From time to time, the federal government has considered whether competitive bidding can be used to provide clinical
testing services for Medicare beneficiaries at attractive rates while maintaining quality and access to care. If competitive
bidding were implemented on a regional or national basis for clinical testing, it could materially adversely affect us. Congress
periodically considers cost-saving initiatives as part of its deficit reduction discussions. These initiatives have included
coinsurance for clinical laboratory services, co-payments for clinical laboratory testing and further laboratory fee schedule
reductions. If any of these initiatives were implemented, it could materially affect us.
In 2014, CMS will begin a five-year review of 1,250 codes on the Medicare Clinical Laboratory Fee Schedule to
adjust payment beginning in January 2015 to reflect technological changes that have occurred since the Clinical Laboratory Fee
Schedule was implemented.
The American Medical Association CPT® Editorial Panel is continuing its process of establishing analyte specific
billing codes to replace codes that describe procedures used in performing molecular testing. The adoption of analyte specific
codes will allow payers to better determine tests being performed. This could lead to limited coverage decisions or payment
denials. Medicare contractors and Medicaid programs continue to implement the new codes and issue coverage and payment
decisions. Payment levels for many new codes remain largely unresolved.
We expect efforts to reduce reimbursements, to impose more stringent cost controls and to reduce utilization of
clinical test services will continue. These efforts, including changes in law or regulations, may have a material adverse impact
on our business.
Third parties, including health plans, have taken steps to control the utilization and reimbursement of health services,
including clinical testing services.
We also face efforts by non-governmental third-party payers, including health plans, to reduce utilization and
reimbursement for clinical testing services. For example, in light of health care reform, there is increased market activity
regarding alternative payment models, including bundled payment models.
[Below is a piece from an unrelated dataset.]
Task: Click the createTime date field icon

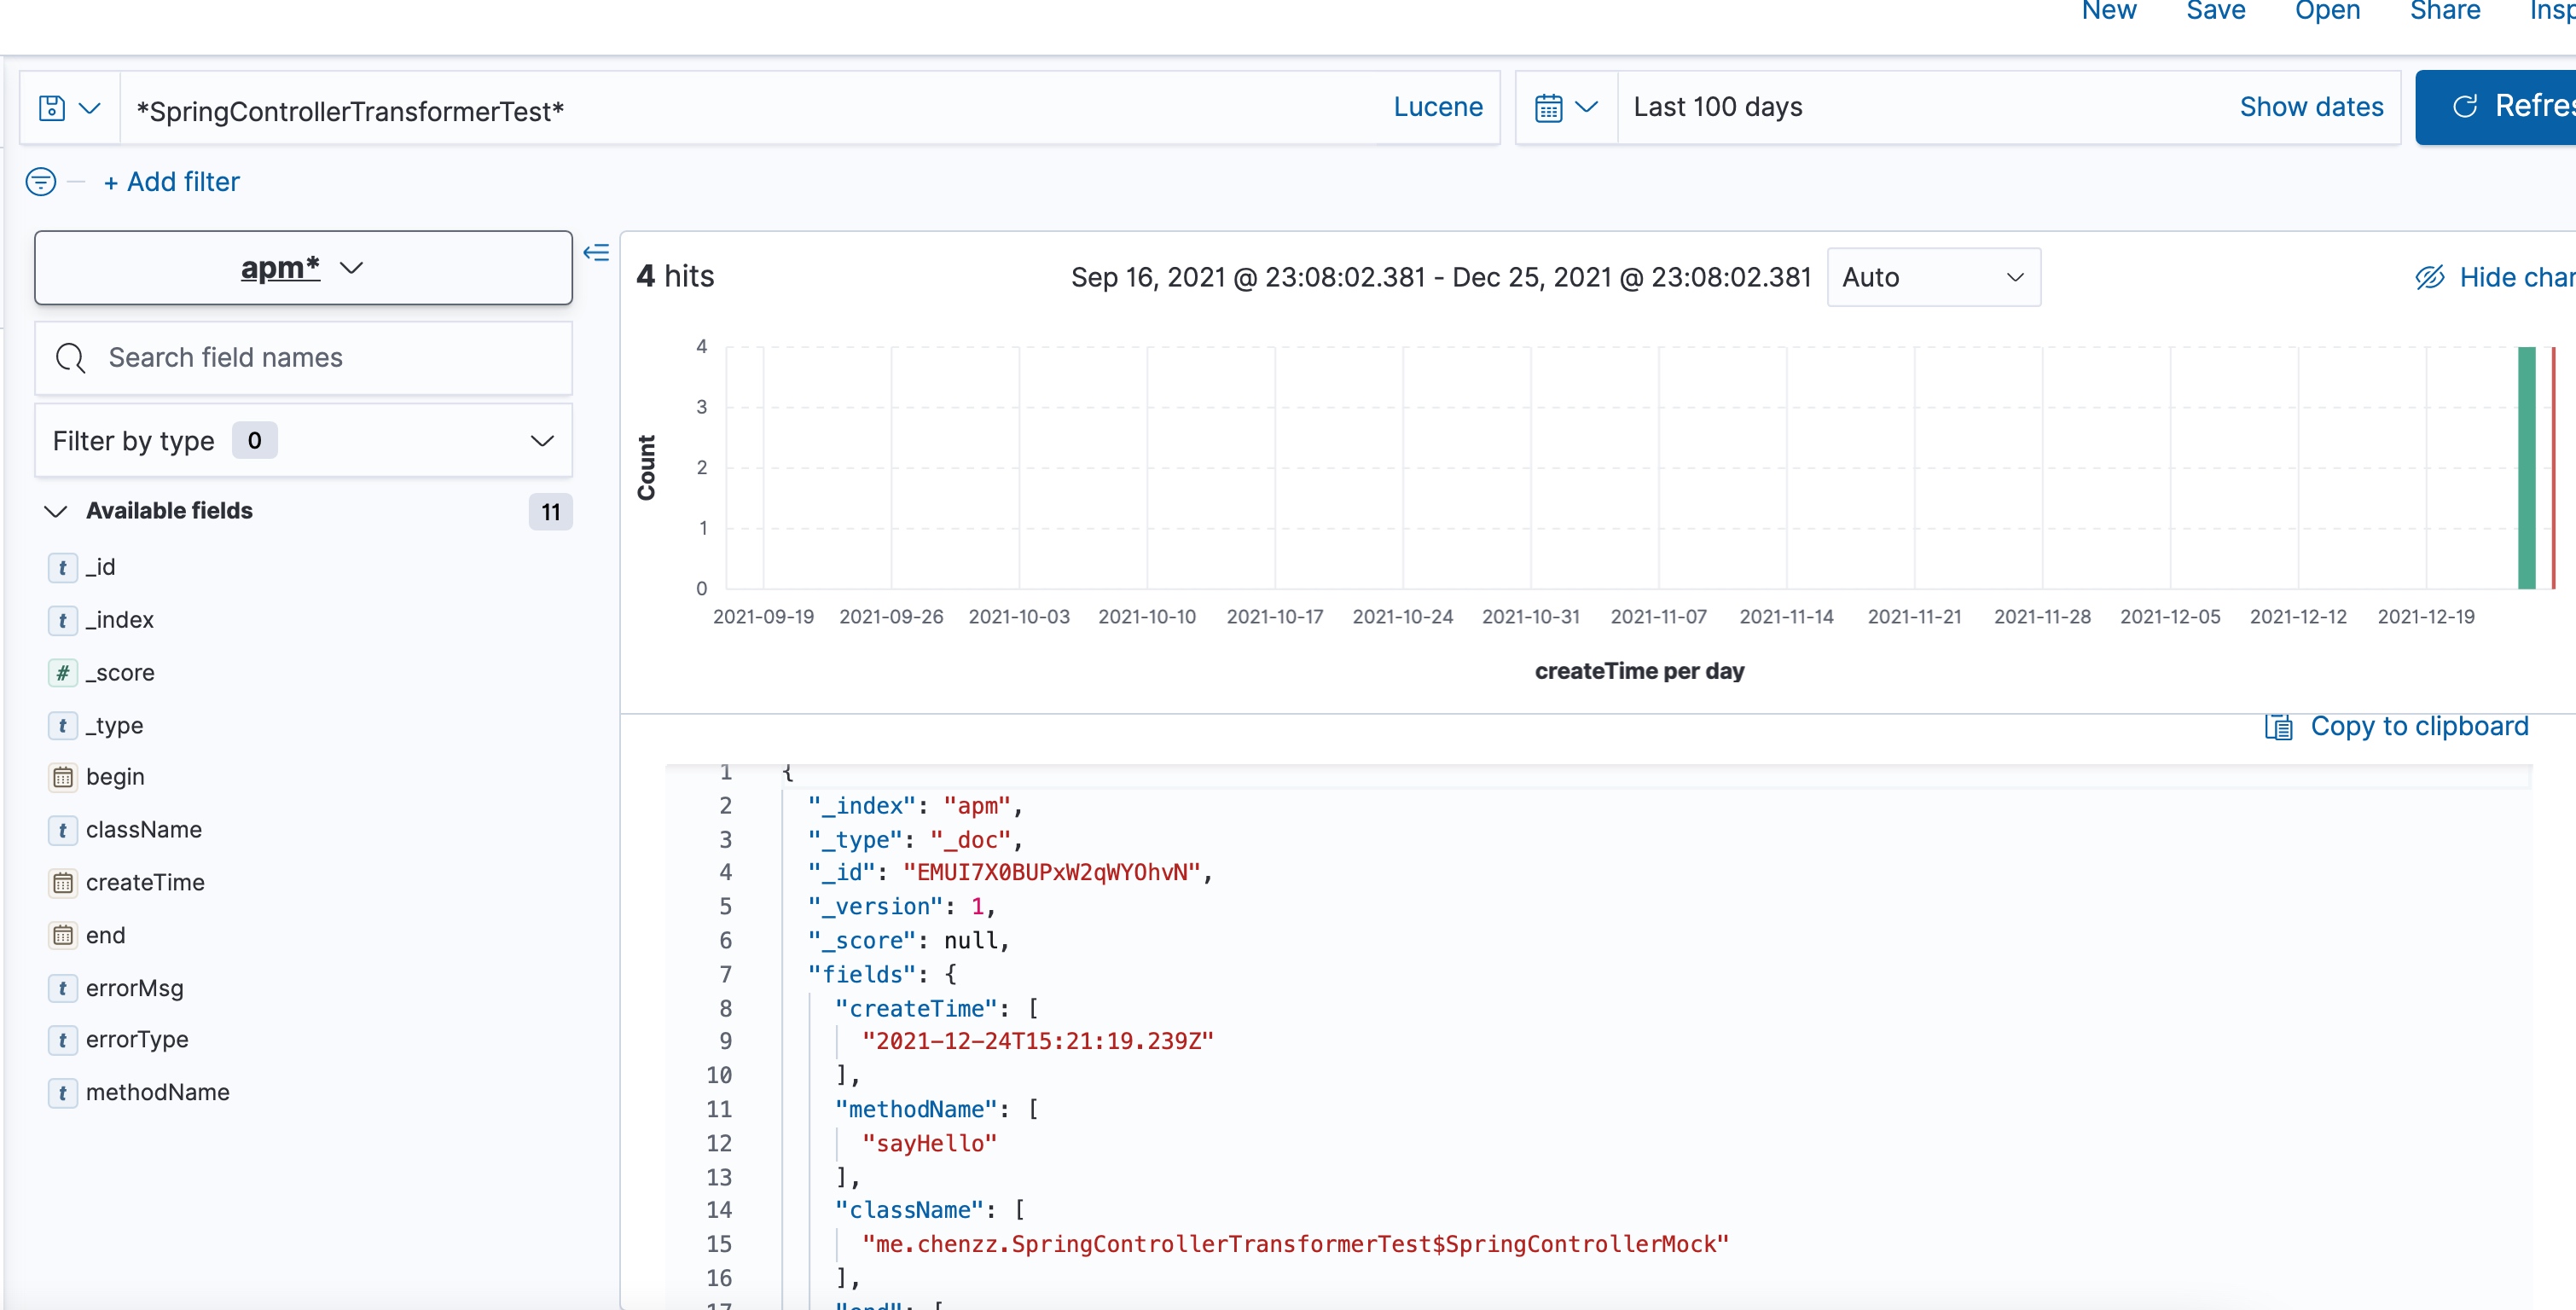Action: (62, 882)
The healthcare industry has experienced a trend of consolidation among health insurance plans, resulting in fewer but
larger insurance plans with significant bargaining power to negotiate fee arrangements with healthcare providers, including
clinical testing providers. These health plans, and independent physician associations, may demand that clinical testing
providers accept discounted fee structures or assume all or a portion of the financial risk associated with providing testing
services to their members through capitated payment arrangements. In addition, some health plans have been willing to limit
the PPO or POS laboratory network to only a single national laboratory to obtain improved fee-for-service pricing. Some
health plans also are considering steps such as requiring preauthorization of testing. There are also an increasing number of
patients enrolling in consumer driven products and high deductible plans that involve greater patient cost-sharing.